I guess what I'm reacting to is how forced of an example it seems.
I think the objective is rendering a ridiculous amount of stuff - the fact they talk about "lots and lots of RAM" indicates there's no way a GPU is going to be able to render it efficiently without an aggressive culling step: GDDR5 might be very fast, but you've got to get the data onto the GPU first and probably page data as well. This is very often a significant bottleneck for GPUs, and is another reason GPUs aren't used for VFX rendering (at high-end), as 16 GB isn't anywhere near enough.
Production-quality render implies decent lighting and materials - this stuff has neither, so shading is likely to be negligible, and then you're going to be generally constrained by ray / primitive intersection performance.
No, cheaper (for CPU) : two ~$950 CPU cores vs $3,300 GPU. Granted you need a dual-socket system and twice the RAM to balance and it's easier to stick multiple GPUs in a system than make the jump to 4 sockets, but GPUs aren't really that much of a win... Thermal output and power usage is often worse for GPUs as well.

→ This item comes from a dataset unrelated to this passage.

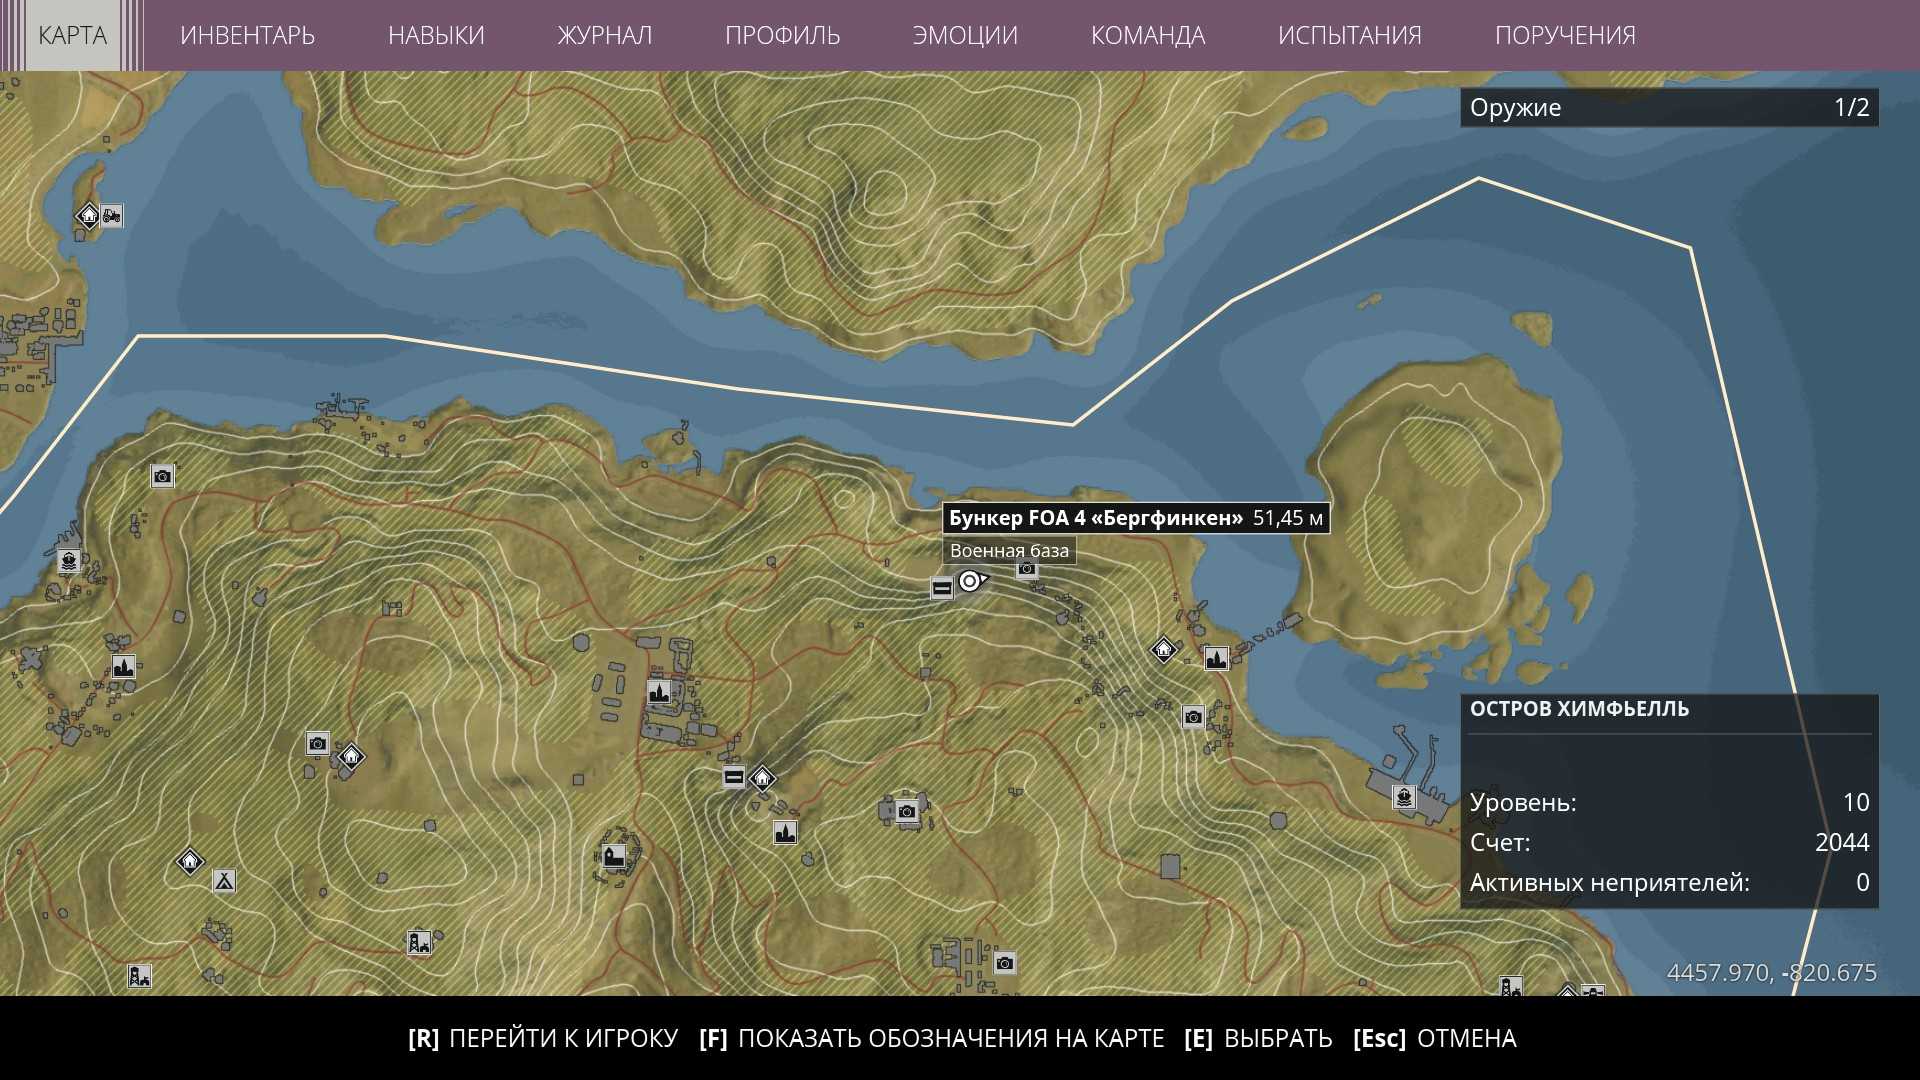Viewport: 1920px width, 1080px height.
Task: Toggle map legend with Показать обозначения на карте
Action: click(932, 1039)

One of the interesting things to keep in mind is that these new Xeon Phi cards can be used as standalone CPUs, not just as PCIe cards like a GPU. This is the "self-hosted mode" the article talks about. So one can now think about comparing a lone Xeon Phi doing both jobs versus a CPU plus an NVidia GPU.
This article is too fluffy, sounds like it had help from Intel's PR depr.
I certainly hope Phi has more advantages than the write once run anywhere / portability angle they kept pushing.
Has anyone chosen Phi for a real project that was in no way funded or subsidized by Intel?
I'm excited for Xenon Phi even with the expense of it, Intel needs to realize that even though they dominate in x86 they need to price competitively.